◆ DATA FOR THE TASK
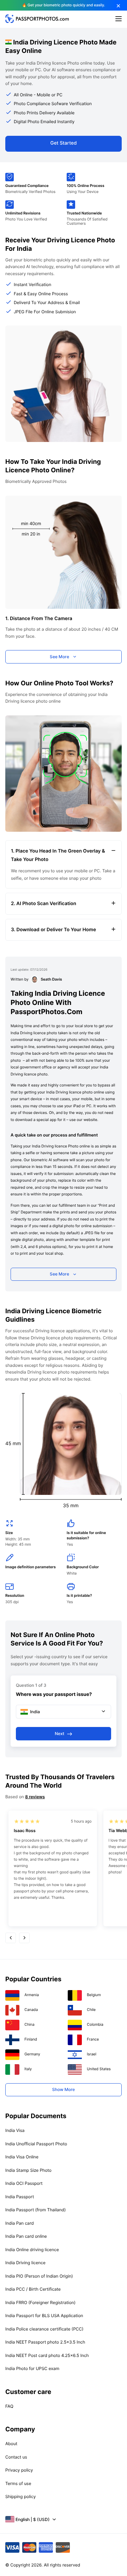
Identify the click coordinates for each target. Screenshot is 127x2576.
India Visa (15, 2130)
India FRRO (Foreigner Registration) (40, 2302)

==

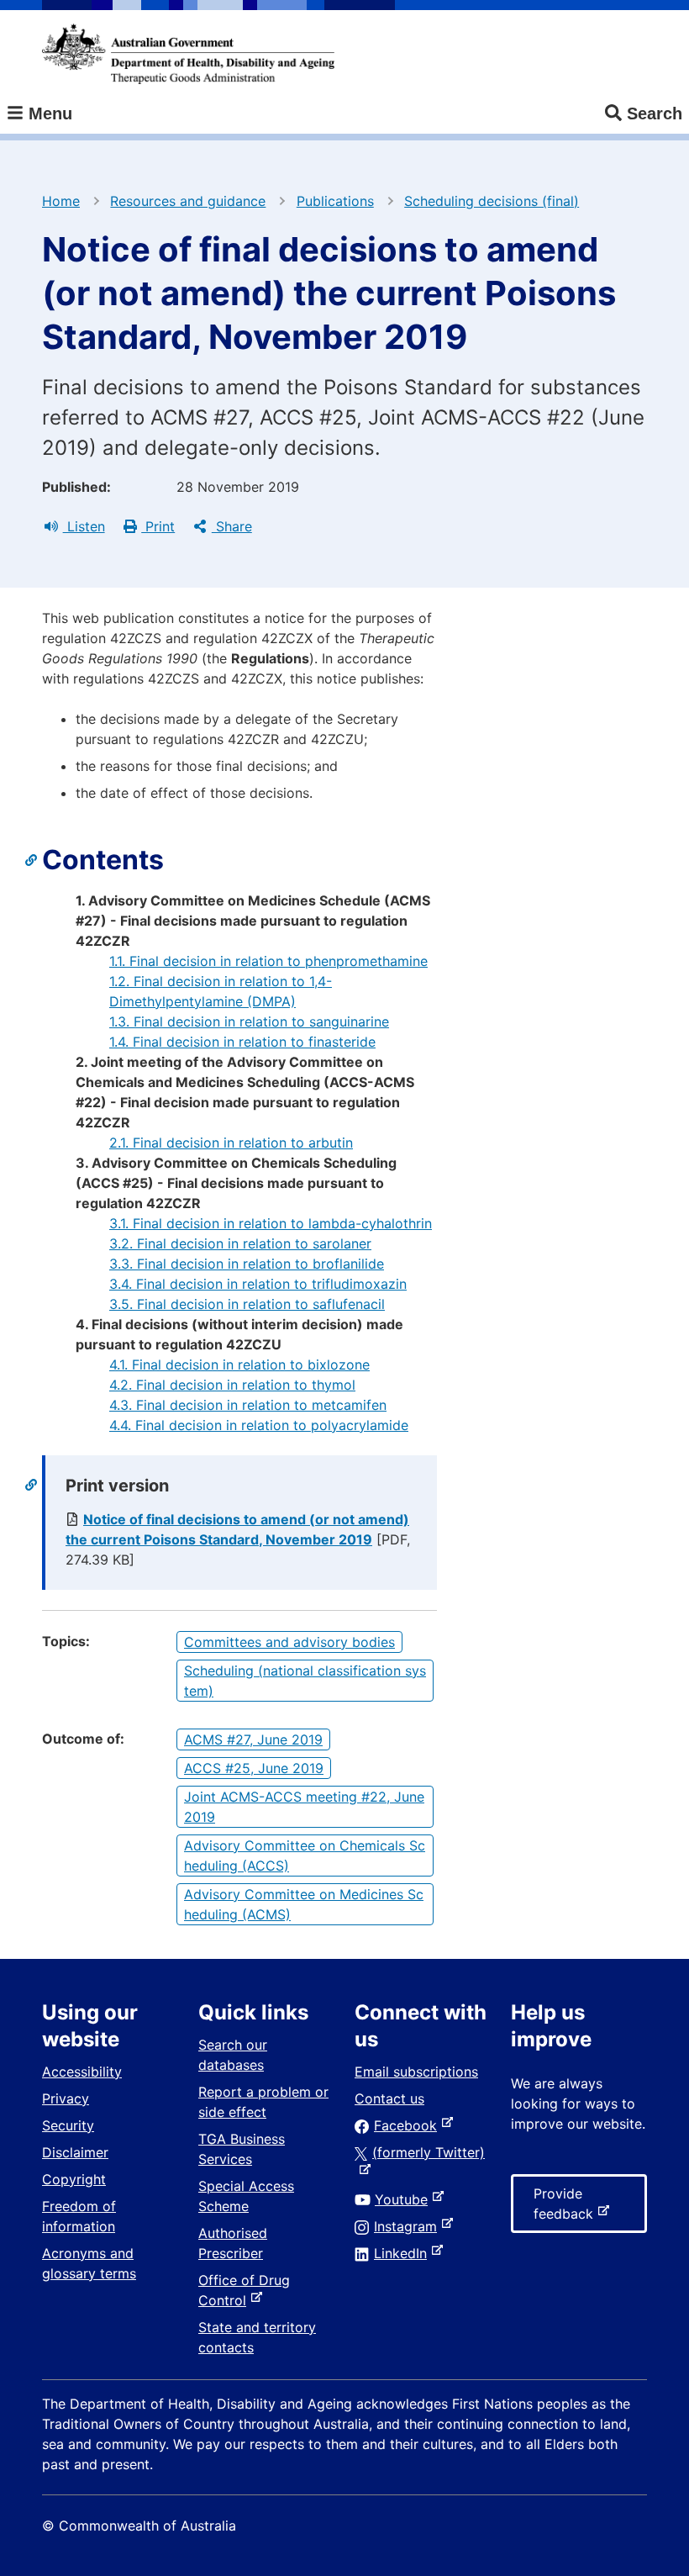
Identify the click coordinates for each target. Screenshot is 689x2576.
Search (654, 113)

◆ AIM OF THE EXERCISE
Within the entries above, how many lines include the word "Identify"? Respond with the number only.

◆ TASK ANSWER
2